Comparisons shouldn't be pressed too far.  Most conservative Republicans are much more serious about producing a sustainable level of government spending and a competitive economy than was the last center-right Greek government.  But they are making a similar strategic mistake.  The long-term structure of government spending is almost as important as the level of spending.  Winning public opinion battles now and implementing incremental changes in the next several years is more important than the size of spending cuts enacted for this year or next. 

How we cut is just as important (politically even more important) that how much we cut.  The potential across-the-board Medicare provider cuts in the new agreement are stupid as policy and unsustainable as politics.  As Reihan Salam points out, " winning deep cuts in FY 2012, which really could be destimulative, isn't nearly as important as getting buy-in on some version of premium support from grassroots conservatives, moderates, and elected Democrats" I would extend the point to include changes to the health care sector in general rather than just Medicare.

But how to do that?  First, let's start from where we are.  The structure of the provider cuts in the debt ceiling agreement, along with the Medicare cuts in Obamacare, along with IPAB should be on the lips of everybody on the center-right.  This is what Medicare in an Obama second term will look like.  It will be some combination of meat cleaver program cuts drawn up by politicians in midnight meetings and denials of care managed by unaccountable bureaucrats.  And as Obamacare unravels the private insurance market, we can expect most Democrats to try to move Americans into a Medicare-like system for everybody.  That is a Mediscare I can get behind. 

We also need a plan of our own.  Salam likes Domenici-Rivlin.  I like Capretta-Miller.  The Ryan Plan in the PTP isn't quite good enough as either policy or politics.  It probably doesn't budget enough money for Medicare, and outright ending the FFS program for future retirees is both too scary for marginal voters and might not even be ideal policy in some circumstances (like rural areas.)

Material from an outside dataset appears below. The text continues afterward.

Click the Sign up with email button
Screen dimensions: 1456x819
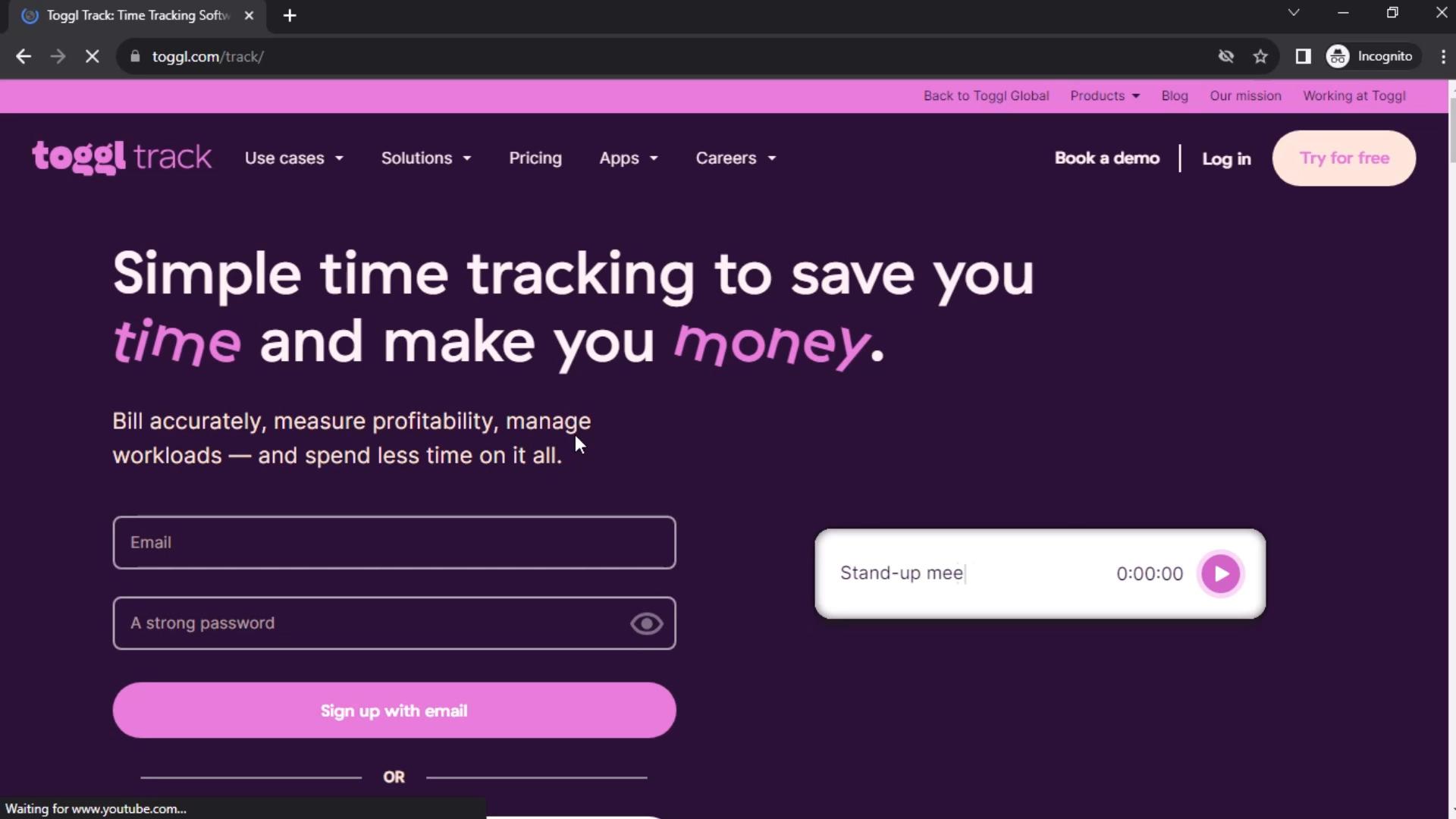pos(393,710)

We also need to incrementally move the ball on health care for the under-65 crowd.  One way to do so would be to form alliances with state and municipal-level elected officials to let them enroll their employees in Indiana-style HSA/catastrophic health care plans.  This could save state and local governments (and taxpayers) money while increasing the take home pay of their workers and increasing the constituency form market-oriented health care reform.  That kind of regulatory change would be worth twice as much as this week's debt ceiling deal.  

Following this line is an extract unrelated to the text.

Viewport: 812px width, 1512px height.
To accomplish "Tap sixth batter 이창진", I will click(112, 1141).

Conservatives are right to be unhappy with the debt ceiling deal, but the problem isn't that it didn't cut enough.  The problem isn't that the House Republicans weren't willing to jump into a government funding crisis in order to insist on a balanced budget amendment that wasn't going to happen.  The problem was that we weren't even arguing about the kinds of programmatic changes that we need and that there is no consensus for those kinds of change in either the Congress (what with Democratic control of the Senate), the White House or the country.  Getting that consensus is the political challenge of our time.